These arrangements are similar to those contemplated in PTEs 93-33
and 97-11. However, Fidelity does not believe that the arrangement
described in its application falls within the relief provided by PTEs
93-33 or 97-11 because its arrangement involves the payment of enhanced
rates of interest on deposits or the charging of reduced rates of
interest on loans would constitute ``the receipt of services at reduced
or no cost'' within the meaning of the class exemptions.\11\ In
addition, Fidelity requests exemptive relief to permit plans that are
outside the term ``IRA'' as defined in PTEs 93-33 and 97-11, to engage
in the covered transactions.
---------------------------------------------------------------------------
\11\ In this regard, both of the Class Exemptions define the
term ``service'' to include incidental products of a de minimus
value which are directly related to the provision of services
covered by the exemption. It is noted that in footnote 26 of the
Summary of Facts and Representations related to a recently proposed
exemption sought by Citigroup, Inc. (Application No. D-11417, 72 FR
207, p 60905 (Oct. 26, 2007)), the Department indicated that
offering a higher interest rate on investments and other benefits
could fall within the Class Exemptions.
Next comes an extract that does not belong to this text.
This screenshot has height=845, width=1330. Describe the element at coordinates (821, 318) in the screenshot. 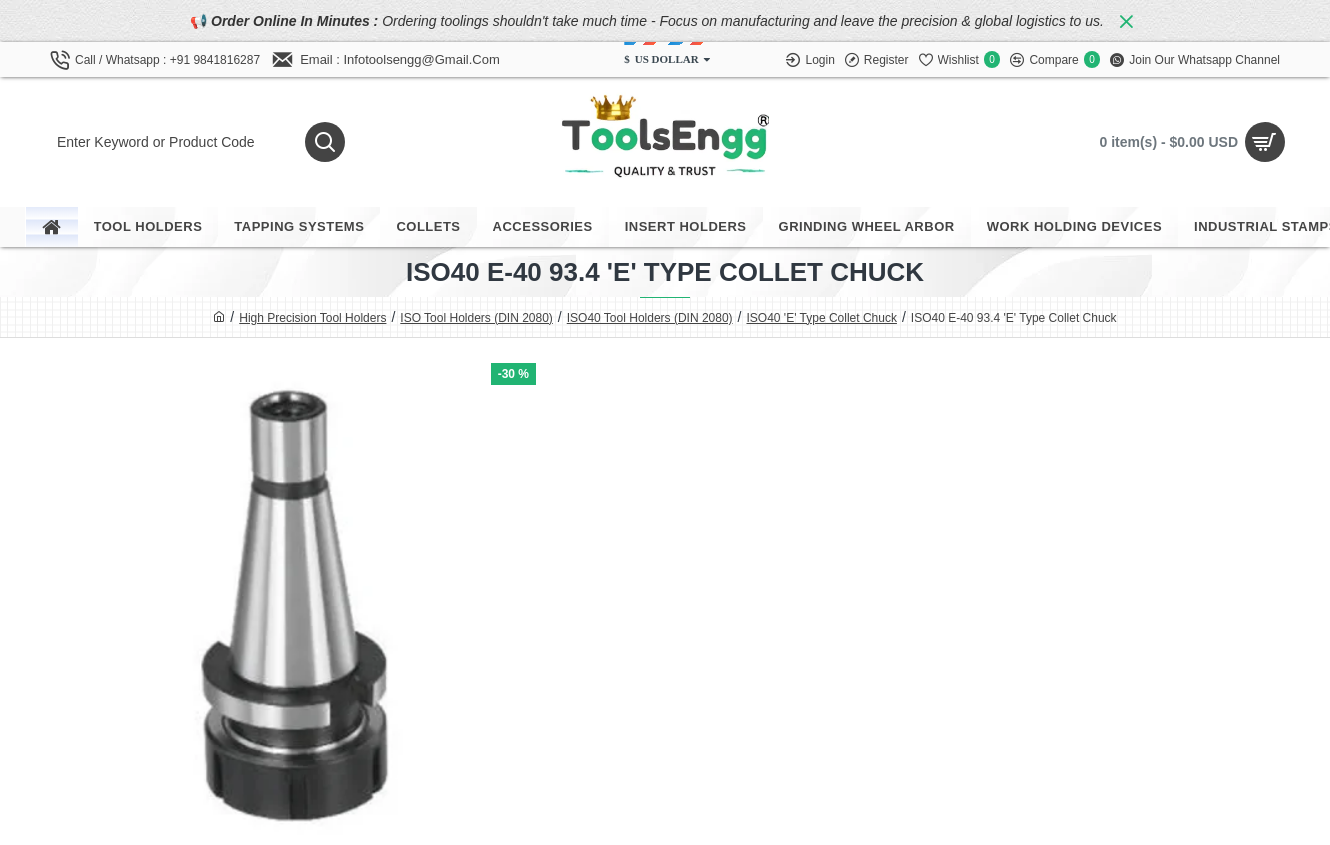

I see `ISO40 'E' Type Collet Chuck` at that location.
Fidelity does not believe it
can reasonably rely on this notation and requests this exemption.
---------------------------------------------------------------------------
4. The transaction covered by the proposed exemption would apply to
a plan sponsored by Fidelity or a plan to which Fidelity maintains
custody of its assets, and is an IRA or other savings account as
described in section III(c) of the exemption, or a Keogh Plan described
in section III(d) of the exemption. Under section III(c) of the
exemption, the term IRA or other savings account is defined as IRAs
described in section 408(a) of the Code, Individual Retirement
Annuities described in section 408(b) of the Code, Archer Medical
Savings Accounts described in section 220(d) of the Code, health
savings accounts described in section 223(d) of the Code, Coverdell
education savings account described in section 530 of the Code.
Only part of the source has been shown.